Во-первых, дружинники на рынке, ещё не перестала дёргаться туша мутанта, уже сцепились с несколькими пришлыми воинами, теми самыми, которые приехали на смотр. Во-вторых, потом вдруг выяснилось, что Грецкого нигде не могут найти, и пошла молва, что он сбежал.
Перед этим случилась стычка дружинников с Денисом и Лукьяном. Кто-то подумал, что они пытаются прорваться к барону, чтобы убить его.
Потом, правда, выяснилось, что это Денис и Лукьян увидели, как меня, Грецкого, волочут какие-то стражники, словно преступника.
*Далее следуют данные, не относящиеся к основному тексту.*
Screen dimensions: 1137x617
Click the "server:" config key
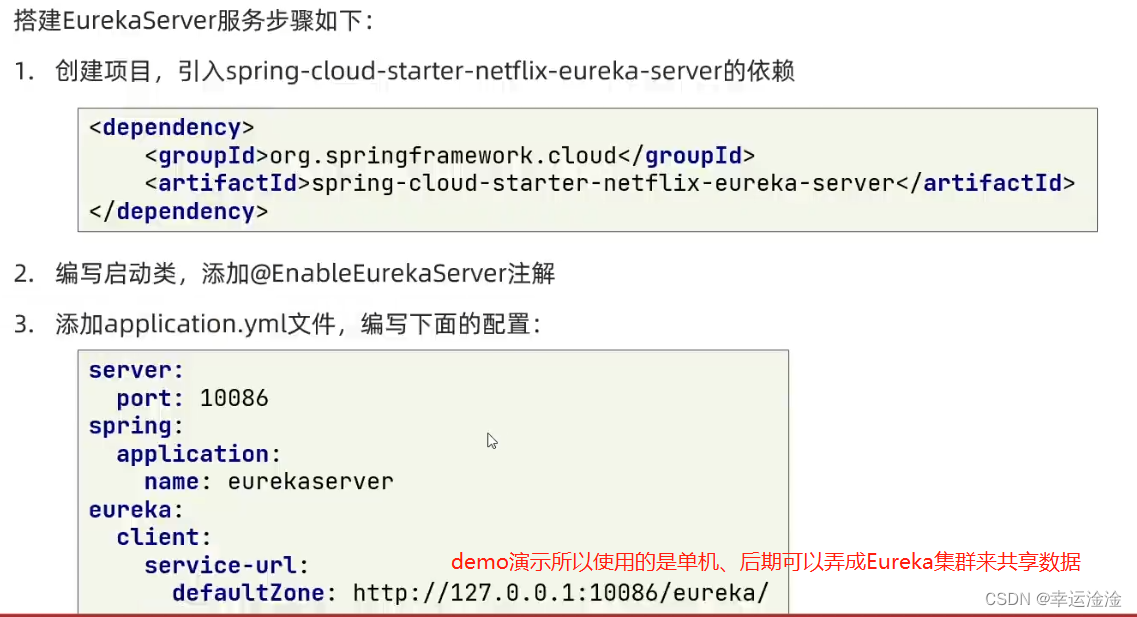[137, 371]
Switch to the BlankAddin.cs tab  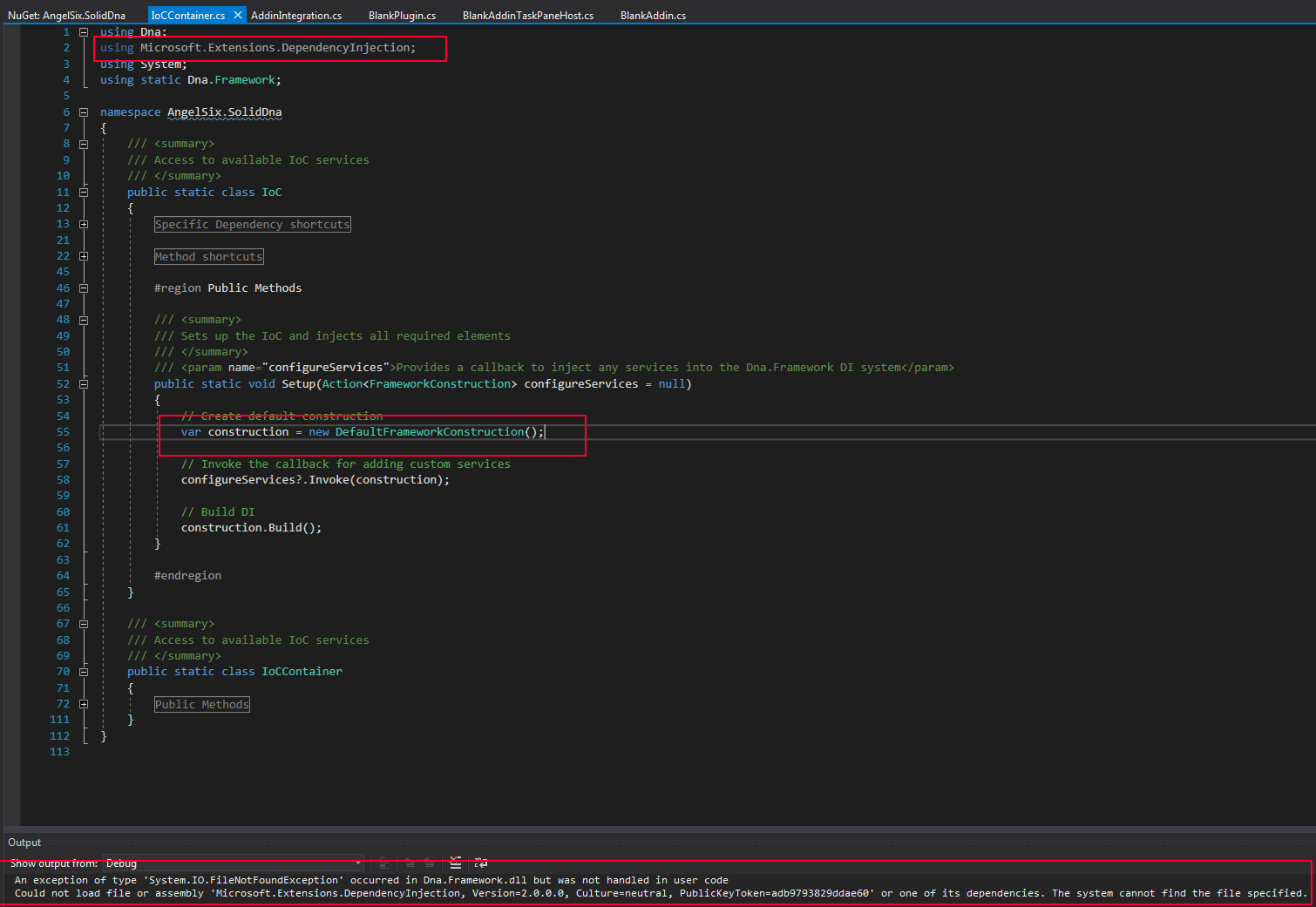[653, 14]
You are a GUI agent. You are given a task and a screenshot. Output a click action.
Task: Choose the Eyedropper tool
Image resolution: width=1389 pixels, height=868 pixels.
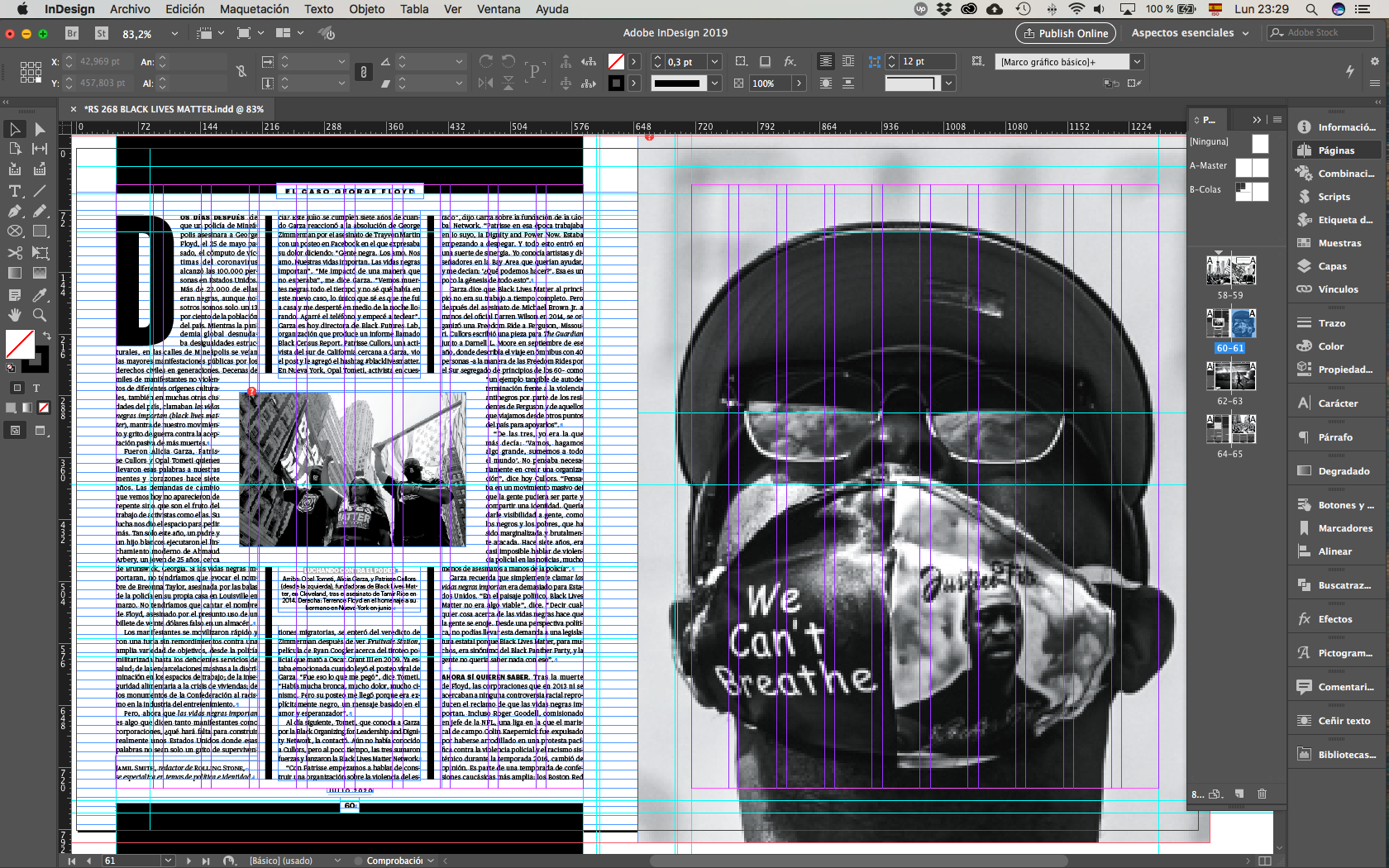pyautogui.click(x=39, y=294)
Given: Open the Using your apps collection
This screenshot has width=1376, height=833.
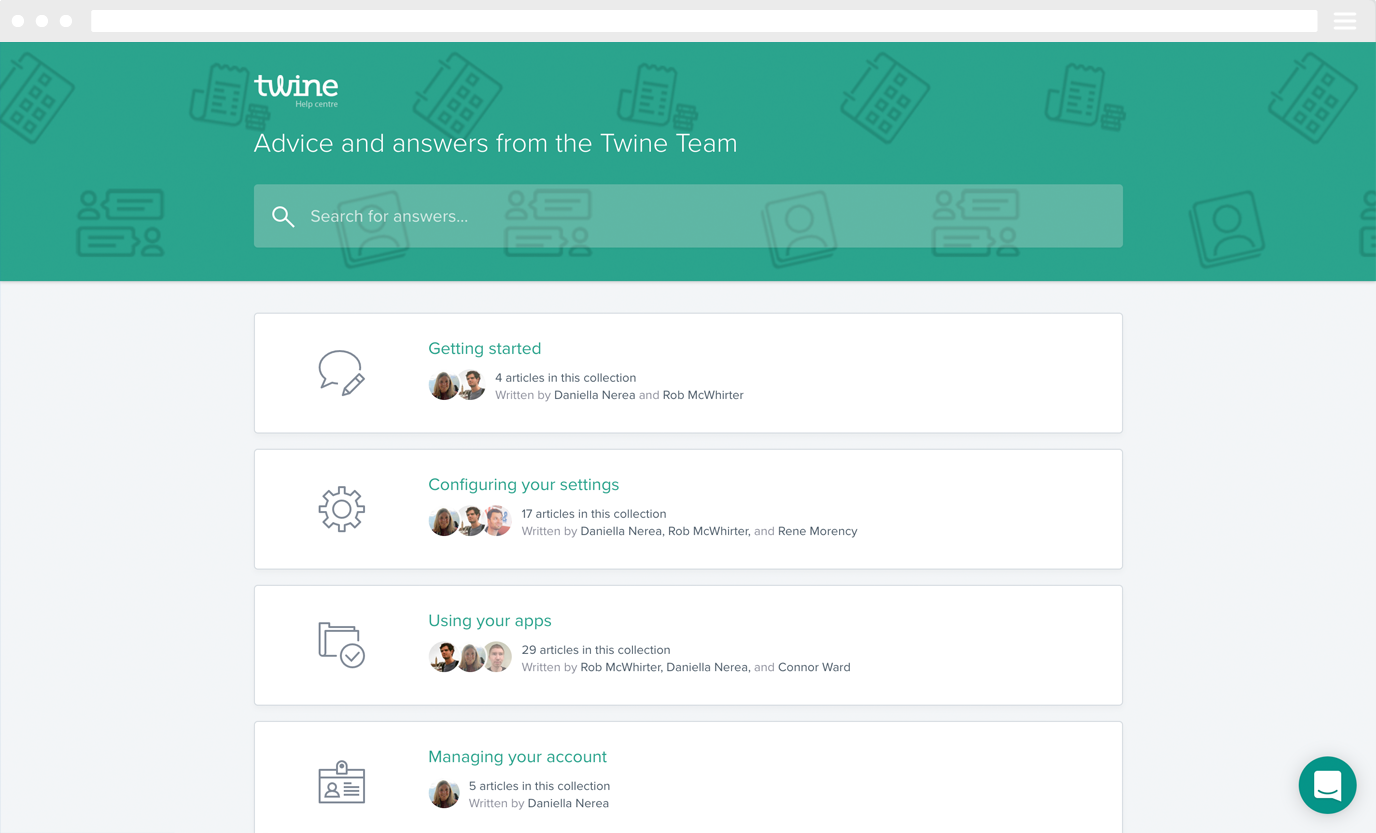Looking at the screenshot, I should (x=489, y=621).
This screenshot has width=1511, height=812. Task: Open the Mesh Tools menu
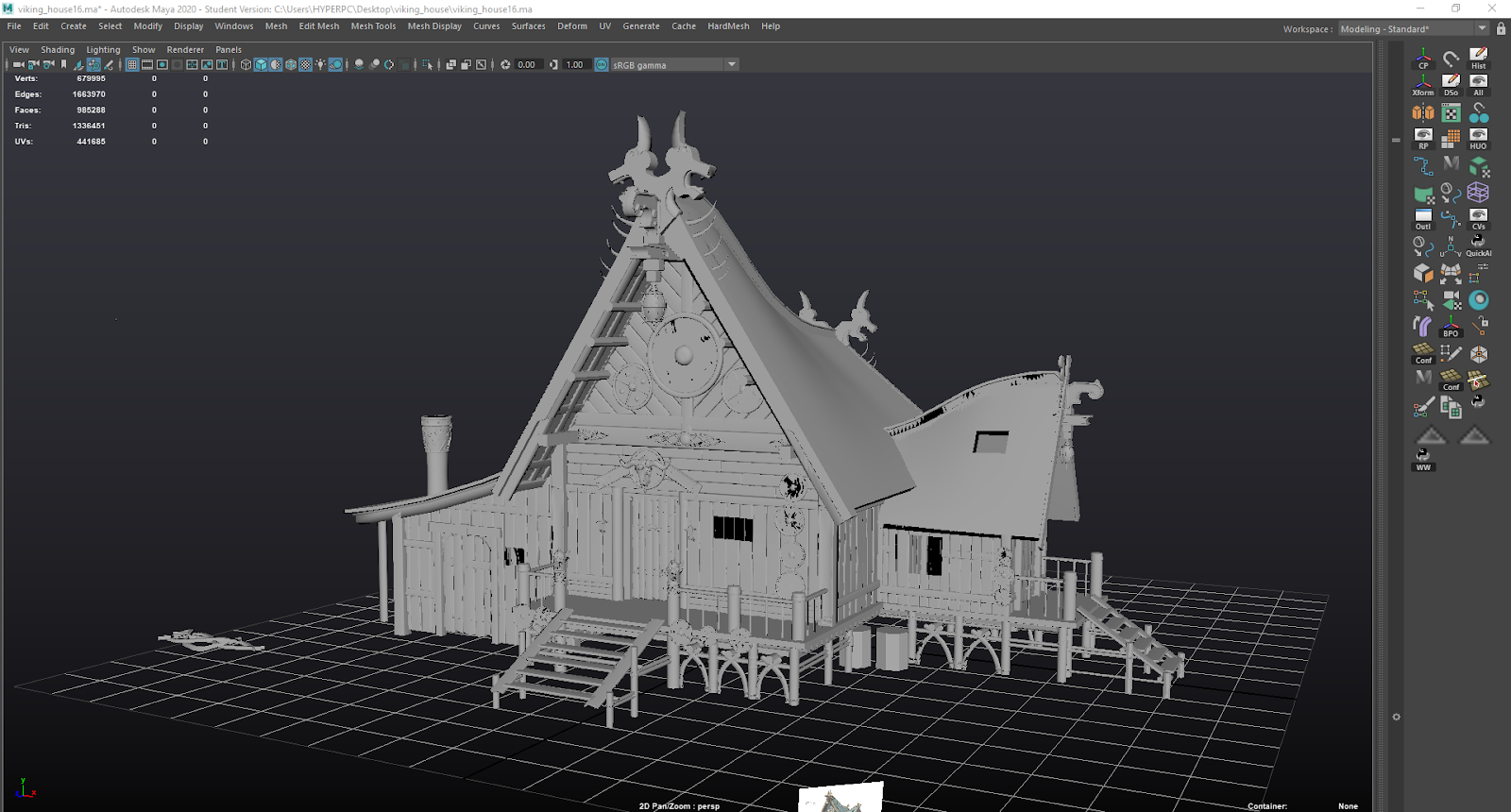click(373, 26)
Поэтому-то они и кинулись отбить, но те сразу достали оружие, и, слово за слово… Те стражники, кстати, под шумок исчезли вместе со мной.
Воеводу самого неплохо так приложило, и он сам не видел, что я сделал с мутантом. А его воины в первую очередь должны были прикрывать барона и княжну, поэтому до меня очередь у воеводы не сразу дошла. Дарью Никитичну дружинники быстро стащили с помоста и прикрывали, зажав спинами, поэтому и она не сразу докричалась до Платона Игнатьевича, который только и успевал отдавать приказы.
Вот так сумятица разрослась до невообразимых масштабов.
Следом начались небольшие народные волнения — те, кто убежал с рынка, передавал по улицам страшные вести. Как ни странно, на каждой улице история разительно отличалась, и где-то даже оказалось, что это Грецкий пытался убить и барона, и княжну, да и вообще всех…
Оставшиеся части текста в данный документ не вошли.